▸ Given request:
Translate this sentence from the caution tape text below into Spanish: "They call it caution tape and it is intended to be noticed."

>Caution Tape

>Friends,

I am so excited to be able to share these following words with you. Ted Lyddon Hatten is the Conference Artist for the Iowa Annual Conference of the United Methodist Church. We were blessed to have him speak at our PAUMCS conference this week in Des Moines. I was so moved by these words, that I e-mailed Ted, and asked if he would mind sending me the statement. He was very gracious to share this with me. The first part explains a little about the art he created, and the rest is a beautiful, haunting statement for you to read and meditate on. Enjoy…

The artwork for the PAUMC gathering was created to be part of a larger installation for the 2005 Iowa Annual Conference Session. Our theme that year was Stewards of Creation. In addition to these three images, I incorporated sod and caution tape in various locations throughout venue. The following words served as my artist statement. tlh

They call it caution tape and it is intended to be noticed. Yellow with black letters – Police use it to cordon off a crime scene. Construction workers use it to mark off an area in need of repair. You are supposed to see it, to take note, take caution.

If your eyes are open you will see the caution tape around here and what it surrounds. It is sod; grass. There are seven circles of sod – four in the building and three elsewhere. It is up to you to decide if the sod enclosed by the caution tape is a crime scene or an area in need of repair. If it is a crime scene you’ll want to be careful not to touch it – you wouldn’t want to leave fingerprints. It’s the oil that does you in. The oil. That’s why fingerprints can be left on a wet glass. It’s the oil. And you need a solvent to dissolve oil. Petroleum distilled and refined works well. Wipe down what you touch and not even of trace of you will remain. It is also handy as a fuel for the combustion engine in your car, your SUV, and your RV. With gasoline we can go wherever we want in speed and comfort.

“Sovereign God, when we look upon the heavens, at all of creation, and we see the work of your fingers.”

“Stewards of Creation” is our theme for this year’s Annual Conference.

Adam and Eve were the first stewards of creation and they have taught us well. They did not ask to be made but made they were. Made in God’s image which means they were hungry. They found themselves in a garden that had everything they needed – including limits. Abundance beyond the need to measure. And they were told by their Creator to “till and to keep that garden.” Translated another way – they were told to serve the land – to be servants of the land.

I believe the future of this planet hinges on the order of those words.

And they were also told that if they honor their appetites – honor, elevate, obey their appetites they will have open eyes to see the death they have brought.

But the fruit forbidden was ripe – a delight to their eyes and they were surprised that it hung so low – so easy to reach. And with their emerging vision – just before they sank their teeth in the fruit they saw God’s fingerprints.

Hanging over the chancel for these 3 days is a triangular prism that depicts the four elements around which each of our major worship services is built. Fire, air, water, earth. The Fire is the light that shines within just as the light burns, shines within everything that lives.

Air is the side dominated by a Great Blue Heron. Her eyes are locked in on one of two things; Either danger to her offspring or food. It is possible, I suppose, that she is sizing up the fish in the adjacent panel though they nearly out-weigh her. But I think the former is more likely the truth. She has spotted danger.

▸ Data provided:
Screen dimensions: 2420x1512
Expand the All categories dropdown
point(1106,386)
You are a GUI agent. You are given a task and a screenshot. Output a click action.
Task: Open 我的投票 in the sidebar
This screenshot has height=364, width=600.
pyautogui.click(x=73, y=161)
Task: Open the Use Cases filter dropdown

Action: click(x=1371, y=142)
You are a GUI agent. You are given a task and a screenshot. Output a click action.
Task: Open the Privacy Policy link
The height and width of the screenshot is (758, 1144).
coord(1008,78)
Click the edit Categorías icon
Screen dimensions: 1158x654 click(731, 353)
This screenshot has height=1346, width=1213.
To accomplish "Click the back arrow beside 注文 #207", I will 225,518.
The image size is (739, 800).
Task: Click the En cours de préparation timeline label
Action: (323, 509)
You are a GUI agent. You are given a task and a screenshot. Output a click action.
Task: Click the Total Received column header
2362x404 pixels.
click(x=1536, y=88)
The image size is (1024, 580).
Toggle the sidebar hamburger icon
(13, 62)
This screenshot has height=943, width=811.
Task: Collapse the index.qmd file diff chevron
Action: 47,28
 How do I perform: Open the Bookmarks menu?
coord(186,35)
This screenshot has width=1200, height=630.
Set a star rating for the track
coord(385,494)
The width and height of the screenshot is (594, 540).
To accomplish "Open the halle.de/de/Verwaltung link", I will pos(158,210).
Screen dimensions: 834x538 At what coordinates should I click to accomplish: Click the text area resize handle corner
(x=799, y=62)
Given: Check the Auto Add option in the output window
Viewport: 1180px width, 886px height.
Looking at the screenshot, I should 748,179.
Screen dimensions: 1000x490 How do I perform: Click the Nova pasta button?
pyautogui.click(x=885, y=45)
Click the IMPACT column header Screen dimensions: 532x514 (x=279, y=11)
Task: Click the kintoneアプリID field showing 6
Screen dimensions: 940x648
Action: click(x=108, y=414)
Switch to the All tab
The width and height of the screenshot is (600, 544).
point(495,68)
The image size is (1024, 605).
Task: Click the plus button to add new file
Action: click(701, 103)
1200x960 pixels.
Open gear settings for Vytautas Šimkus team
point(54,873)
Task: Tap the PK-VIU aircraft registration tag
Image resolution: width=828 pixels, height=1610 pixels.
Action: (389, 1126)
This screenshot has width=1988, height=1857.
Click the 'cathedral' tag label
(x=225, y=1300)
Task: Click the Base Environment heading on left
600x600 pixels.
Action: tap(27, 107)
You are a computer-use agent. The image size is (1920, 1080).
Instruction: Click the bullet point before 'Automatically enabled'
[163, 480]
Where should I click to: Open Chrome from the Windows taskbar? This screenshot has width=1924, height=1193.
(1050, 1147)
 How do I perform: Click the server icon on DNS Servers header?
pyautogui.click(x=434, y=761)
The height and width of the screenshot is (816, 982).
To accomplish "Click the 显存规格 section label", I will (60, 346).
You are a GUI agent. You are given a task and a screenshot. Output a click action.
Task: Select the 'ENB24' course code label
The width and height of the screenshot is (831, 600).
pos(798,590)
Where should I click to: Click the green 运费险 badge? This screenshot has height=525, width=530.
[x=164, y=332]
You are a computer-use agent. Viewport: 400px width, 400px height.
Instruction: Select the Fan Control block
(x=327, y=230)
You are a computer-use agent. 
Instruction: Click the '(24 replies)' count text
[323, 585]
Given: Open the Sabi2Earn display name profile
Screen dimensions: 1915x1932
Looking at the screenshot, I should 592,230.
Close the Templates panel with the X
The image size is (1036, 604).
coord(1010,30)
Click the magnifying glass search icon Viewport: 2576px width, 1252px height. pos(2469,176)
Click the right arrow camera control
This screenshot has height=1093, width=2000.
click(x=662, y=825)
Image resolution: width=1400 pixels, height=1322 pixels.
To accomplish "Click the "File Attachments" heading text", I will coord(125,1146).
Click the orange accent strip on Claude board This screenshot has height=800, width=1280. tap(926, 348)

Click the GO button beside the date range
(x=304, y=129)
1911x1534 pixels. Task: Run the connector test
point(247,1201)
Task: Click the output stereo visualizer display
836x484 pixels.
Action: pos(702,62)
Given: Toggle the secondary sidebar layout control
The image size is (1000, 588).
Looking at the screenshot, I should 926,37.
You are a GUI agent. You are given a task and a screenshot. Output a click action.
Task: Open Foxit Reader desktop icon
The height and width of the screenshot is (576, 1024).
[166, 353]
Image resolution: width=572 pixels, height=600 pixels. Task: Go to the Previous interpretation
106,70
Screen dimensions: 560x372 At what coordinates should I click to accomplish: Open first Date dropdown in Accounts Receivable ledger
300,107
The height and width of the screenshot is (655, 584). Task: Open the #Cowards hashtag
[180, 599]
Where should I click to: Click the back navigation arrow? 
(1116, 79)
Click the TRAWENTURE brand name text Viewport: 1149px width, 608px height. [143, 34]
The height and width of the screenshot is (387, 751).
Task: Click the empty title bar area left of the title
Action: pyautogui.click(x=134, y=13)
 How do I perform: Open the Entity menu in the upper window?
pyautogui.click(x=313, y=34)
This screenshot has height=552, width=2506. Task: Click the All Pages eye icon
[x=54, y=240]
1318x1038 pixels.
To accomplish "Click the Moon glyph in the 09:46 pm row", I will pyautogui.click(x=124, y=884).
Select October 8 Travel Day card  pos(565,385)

▸ Exercise response:
Lo llaman cinta de precaución y está pensada para que se note.